The last few months have seen the price of gold rally to $1,600 — a height it has not reached since March 2013. However, the last few weeks have seen the price start to stagnate. Between January 20 and February 4, the price did not manage to cross the $1,600 barrier, bouncing off at around $1,590. As of February 5, it had hit a two-week low of $1,547.

The price of gold on the stock market is dependent on demand: a larger number of buyers drives the price up. Gold is generally seen as a “safe” investment, and demand goes up during times of political, security, and social turmoil. It is worth noting that the situation in the US plays a very important role in the price action of gold because the country is the base of the world’s largest stock exchanges and companies with the highest capitalization.

These are good indicators that the rally has run out of steam. The price of gold fluctuated sharply in January, following the escalation of hostilities between the US and Iran, the impeachment proceedings in the US, and the uncertainty surrounding the corona virus. However, these issues are now far less contentious. The US and Iran have ceased trading attacks; the impeachment proceedings have concluded; and there is now more information on the virus, and several promising treatment protocols have been established.

The US stock market has also hit multiple highs in 2020 alone, and is expected to grow further, following the conclusion of trade deals with China, and with Canada and Mexico.  The Federal Reserve has announced that they no longer intend to cut interest rates further, and that they estimate inflation rates to be at record lows.

The psychology of the market also indicates greater trust in the US business environment: the University of Michigan revised its consumer sentiment index up to 99.8 for January 2020, easily beating a forecast of 88.3. These mean that investing in other assets has started to look more compelling than the “safety” of gold.

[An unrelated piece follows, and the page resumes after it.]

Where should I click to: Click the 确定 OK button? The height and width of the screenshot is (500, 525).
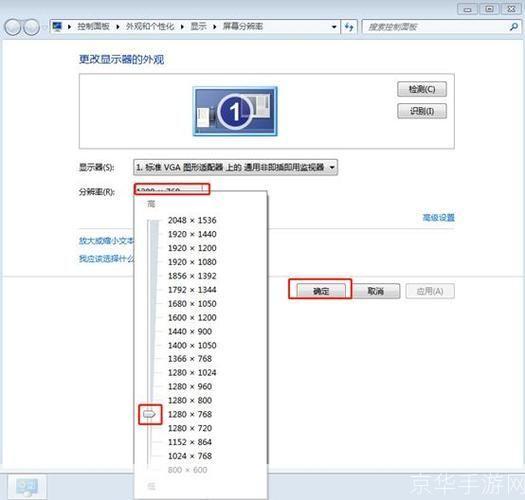pyautogui.click(x=321, y=291)
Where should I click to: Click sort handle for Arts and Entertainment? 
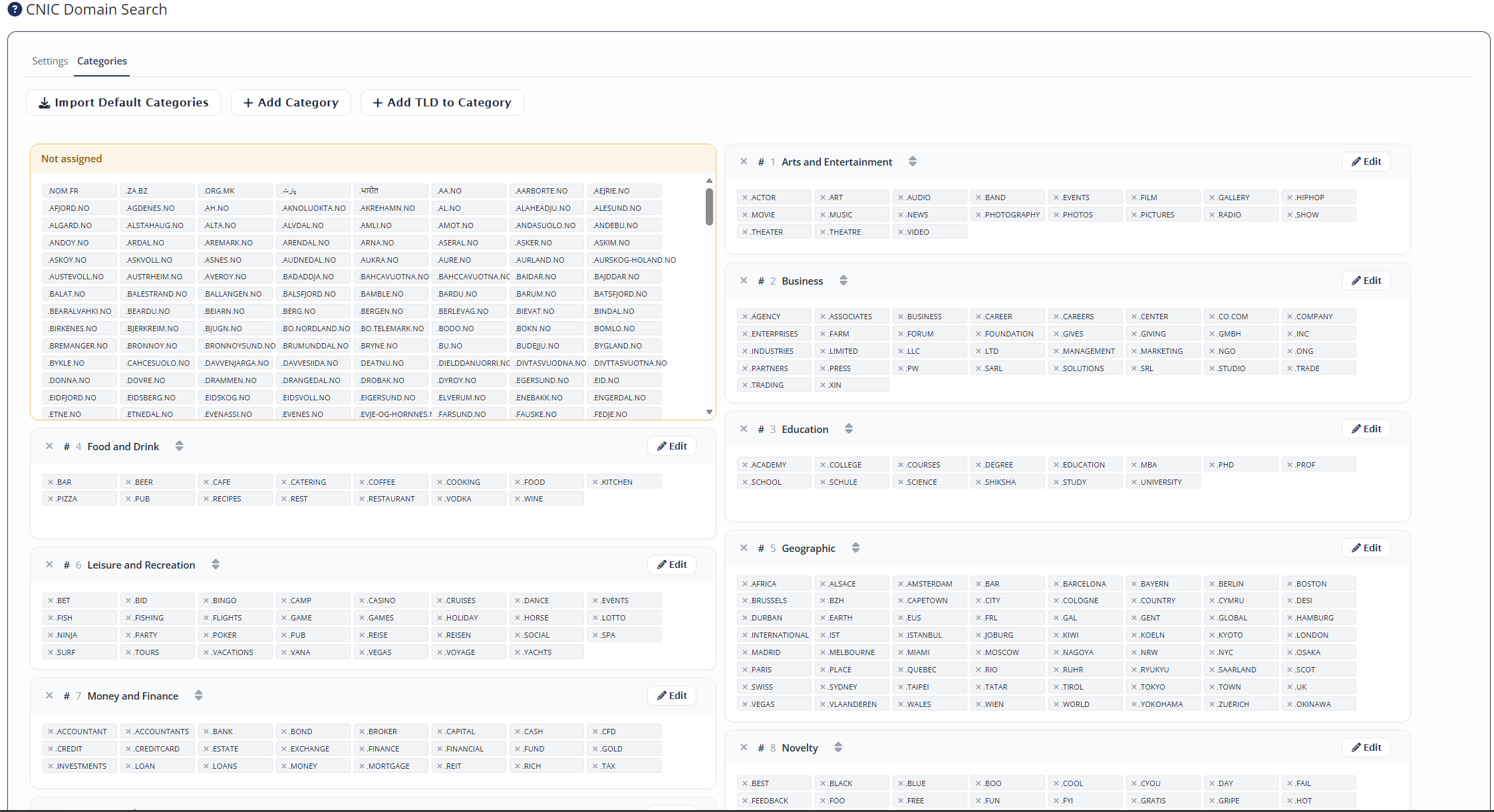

Lastly, cultural factors play a role in the waning of demand for gold. With the completion of the South Asian wedding season and of the Chinese New Year festivities, the purchasing of gold for jewelry and other personal use is expected to slow down in the next few months.

A technical analysis of the price action of gold confirms this tendency for it to turn bearish. From December 26 to January 15, the price ranged from $1,495 to $1,558. It opened at $1,497 on December 26 and closed at $1,556 on January 15. That represents a range of +$63 from the lowest point to the highest point, or +$59 from market open to market close over the course of the 14 trading days.

Meanwhile, from January 16 to February 4 (14 trading days), gold ranged from $1,546 to $1,593 (+$47), but opened at $1,556 and closed at $1,552 (-$4) on February 4. This points to an end to the trend of constant day-on-day and week-on-week growth in price.